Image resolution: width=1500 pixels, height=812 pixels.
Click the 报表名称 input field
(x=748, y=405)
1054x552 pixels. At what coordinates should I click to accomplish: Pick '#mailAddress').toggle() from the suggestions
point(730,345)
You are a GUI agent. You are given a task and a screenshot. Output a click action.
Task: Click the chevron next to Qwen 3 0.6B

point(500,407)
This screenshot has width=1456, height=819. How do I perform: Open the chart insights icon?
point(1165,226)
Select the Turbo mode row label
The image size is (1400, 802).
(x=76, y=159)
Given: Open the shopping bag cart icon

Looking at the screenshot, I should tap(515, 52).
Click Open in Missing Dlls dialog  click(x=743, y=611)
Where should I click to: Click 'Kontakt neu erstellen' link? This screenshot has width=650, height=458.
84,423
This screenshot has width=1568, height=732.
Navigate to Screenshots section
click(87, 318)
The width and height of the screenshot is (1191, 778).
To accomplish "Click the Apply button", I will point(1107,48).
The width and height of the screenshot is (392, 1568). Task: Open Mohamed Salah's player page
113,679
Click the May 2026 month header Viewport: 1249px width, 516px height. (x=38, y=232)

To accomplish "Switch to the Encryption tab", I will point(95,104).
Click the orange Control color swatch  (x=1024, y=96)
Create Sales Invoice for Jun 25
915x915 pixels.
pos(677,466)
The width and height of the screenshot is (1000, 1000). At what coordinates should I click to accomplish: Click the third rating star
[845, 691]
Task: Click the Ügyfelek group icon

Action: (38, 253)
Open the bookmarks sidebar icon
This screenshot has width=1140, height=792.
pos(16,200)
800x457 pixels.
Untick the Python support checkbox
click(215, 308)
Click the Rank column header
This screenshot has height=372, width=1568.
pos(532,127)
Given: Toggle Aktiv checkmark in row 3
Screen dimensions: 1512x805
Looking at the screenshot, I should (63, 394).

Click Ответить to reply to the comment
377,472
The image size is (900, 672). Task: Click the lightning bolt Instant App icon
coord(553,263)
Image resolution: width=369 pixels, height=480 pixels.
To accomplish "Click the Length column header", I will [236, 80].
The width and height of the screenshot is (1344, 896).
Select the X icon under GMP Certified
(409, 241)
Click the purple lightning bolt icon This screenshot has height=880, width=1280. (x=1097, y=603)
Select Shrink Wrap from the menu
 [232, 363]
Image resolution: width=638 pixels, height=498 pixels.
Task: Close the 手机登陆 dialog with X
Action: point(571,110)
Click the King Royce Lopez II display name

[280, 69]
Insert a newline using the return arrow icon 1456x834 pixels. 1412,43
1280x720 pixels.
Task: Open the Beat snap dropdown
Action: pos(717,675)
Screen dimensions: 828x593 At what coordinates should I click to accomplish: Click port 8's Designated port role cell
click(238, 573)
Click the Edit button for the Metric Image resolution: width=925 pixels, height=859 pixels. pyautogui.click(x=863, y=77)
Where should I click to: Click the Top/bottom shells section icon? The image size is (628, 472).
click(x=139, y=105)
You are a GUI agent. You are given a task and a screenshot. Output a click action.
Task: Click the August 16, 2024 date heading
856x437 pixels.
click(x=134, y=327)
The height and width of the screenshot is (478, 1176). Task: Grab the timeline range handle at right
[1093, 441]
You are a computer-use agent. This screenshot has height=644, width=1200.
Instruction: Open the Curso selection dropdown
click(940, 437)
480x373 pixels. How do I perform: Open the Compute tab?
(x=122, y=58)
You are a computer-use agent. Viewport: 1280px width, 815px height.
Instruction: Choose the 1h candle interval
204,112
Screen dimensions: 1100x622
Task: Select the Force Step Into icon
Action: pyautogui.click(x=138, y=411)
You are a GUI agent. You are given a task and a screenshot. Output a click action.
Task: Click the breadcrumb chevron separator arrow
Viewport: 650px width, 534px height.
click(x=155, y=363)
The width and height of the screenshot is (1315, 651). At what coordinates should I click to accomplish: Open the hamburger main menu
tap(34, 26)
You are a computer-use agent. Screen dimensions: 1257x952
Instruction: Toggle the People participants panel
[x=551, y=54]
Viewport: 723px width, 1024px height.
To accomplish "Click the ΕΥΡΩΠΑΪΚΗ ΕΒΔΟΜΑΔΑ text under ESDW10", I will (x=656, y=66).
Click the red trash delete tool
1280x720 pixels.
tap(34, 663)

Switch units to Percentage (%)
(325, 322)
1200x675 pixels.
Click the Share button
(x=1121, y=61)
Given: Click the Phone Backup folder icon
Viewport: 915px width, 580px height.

* * *

§ **To do**: Recast the listing above as a JSON list of strings, with one string for each line and no strings for blank lines.

§ **Solved exercise**:
[
  "Image resolution: width=1500 pixels, height=812 pixels.",
  "Click the 报表名称 input field",
  "(x=748, y=405)",
  "1054x552 pixels. At what coordinates should I click to accomplish: Pick '#mailAddress').toggle() from the suggestions",
  "point(730,345)",
  "You are a GUI agent. You are given a task and a screenshot. Output a click action.",
  "Task: Click the chevron next to Qwen 3 0.6B",
  "point(500,407)",
  "This screenshot has width=1456, height=819. How do I perform: Open the chart insights icon?",
  "point(1165,226)",
  "Select the Turbo mode row label",
  "The image size is (1400, 802).",
  "(x=76, y=159)",
  "Given: Open the shopping bag cart icon",
  "Looking at the screenshot, I should tap(515, 52).",
  "Click Open in Missing Dlls dialog  click(x=743, y=611)",
  "Where should I click to: Click 'Kontakt neu erstellen' link? This screenshot has width=650, height=458.",
  "84,423",
  "This screenshot has width=1568, height=732.",
  "Navigate to Screenshots section",
  "click(87, 318)",
  "The width and height of the screenshot is (1191, 778).",
  "To accomplish \"Click the Apply button\", I will point(1107,48).",
  "The width and height of the screenshot is (392, 1568). Task: Open Mohamed Salah's player page",
  "113,679",
  "Click the May 2026 month header Viewport: 1249px width, 516px height. (x=38, y=232)",
  "To accomplish \"Switch to the Encryption tab\", I will point(95,104).",
  "Click the orange Control color swatch  (x=1024, y=96)",
  "Create Sales Invoice for Jun 25",
  "915x915 pixels.",
  "pos(677,466)",
  "The width and height of the screenshot is (1000, 1000). At what coordinates should I click to accomplish: Click the third rating star",
  "[845, 691]",
  "Task: Click the Ügyfelek group icon",
  "Action: (38, 253)",
  "Open the bookmarks sidebar icon",
  "This screenshot has width=1140, height=792.",
  "pos(16,200)",
  "800x457 pixels.",
  "Untick the Python support checkbox",
  "click(215, 308)",
  "Click the Rank column header",
  "This screenshot has height=372, width=1568.",
  "pos(532,127)",
  "Given: Toggle Aktiv checkmark in row 3",
  "Screen dimensions: 1512x805",
  "Looking at the screenshot, I should (63, 394).",
  "Click Ответить to reply to the comment",
  "377,472",
  "The image size is (900, 672). Task: Click the lightning bolt Instant App icon",
  "coord(553,263)",
  "Image resolution: width=369 pixels, height=480 pixels.",
  "To accomplish \"Click the Length column header\", I will [236, 80].",
  "The width and height of the screenshot is (1344, 896).",
  "Select the X icon under GMP Certified",
  "(409, 241)",
  "Click the purple lightning bolt icon This screenshot has height=880, width=1280. (x=1097, y=603)",
  "Select Shrink Wrap from the menu",
  " [232, 363]",
  "Image resolution: width=638 pixels, height=498 pixels.",
  "Task: Close the 手机登陆 dialog with X",
  "Action: point(571,110)",
  "Click the King Royce Lopez II display name",
  "[280, 69]",
  "Insert a newline using the return arrow icon 1456x834 pixels. 1412,43",
  "1280x720 pixels.",
  "Task: Open the Beat snap dropdown",
  "Action: pos(717,675)",
  "Screen dimensions: 828x593 At what coordinates should I click to accomplish: Click port 8's Designated port role cell",
  "click(238, 573)",
  "Click the Edit button for the Metric Image resolution: width=925 pixels, height=859 pixels. pyautogui.click(x=863, y=77)",
  "Where should I click to: Click the Top/bottom shells section icon? The image size is (628, 472).",
  "click(x=139, y=105)",
  "You are a GUI agent. You are given a task and a screenshot. Output a click action.",
  "Task: Click the August 16, 2024 date heading",
  "856x437 pixels.",
  "click(x=134, y=327)",
  "The height and width of the screenshot is (478, 1176). Task: Grab the timeline range handle at right",
  "[1093, 441]",
  "You are a computer-use agent. This screenshot has height=644, width=1200.",
  "Instruction: Open the Curso selection dropdown",
  "click(940, 437)",
  "480x373 pixels. How do I perform: Open the Compute tab?",
  "(x=122, y=58)",
  "You are a computer-use agent. Viewport: 1280px width, 815px height.",
  "Instruction: Choose the 1h candle interval",
  "204,112",
  "Screen dimensions: 1100x622",
  "Task: Select the Force Step Into icon",
  "Action: pyautogui.click(x=138, y=411)",
  "You are a GUI agent. You are given a task and a screenshot. Output a click action.",
  "Task: Click the breadcrumb chevron separator arrow",
  "Viewport: 650px width, 534px height.",
  "click(x=155, y=363)",
  "The width and height of the screenshot is (1315, 651). At what coordinates should I click to accomplish: Open the hamburger main menu",
  "tap(34, 26)",
  "You are a computer-use agent. Screen dimensions: 1257x952",
  "Instruction: Toggle the People participants panel",
  "[x=551, y=54]",
  "Viewport: 723px width, 1024px height.",
  "To accomplish \"Click the ΕΥΡΩΠΑΪΚΗ ΕΒΔΟΜΑΔΑ text under ESDW10\", I will (x=656, y=66).",
  "Click the red trash delete tool",
  "1280x720 pixels.",
  "tap(34, 663)",
  "Switch units to Percentage (%)",
  "(325, 322)",
  "1200x675 pixels.",
  "Click the Share button",
  "(x=1121, y=61)",
  "Given: Click the Phone Backup folder icon",
  "Viewport: 915px width, 580px height."
]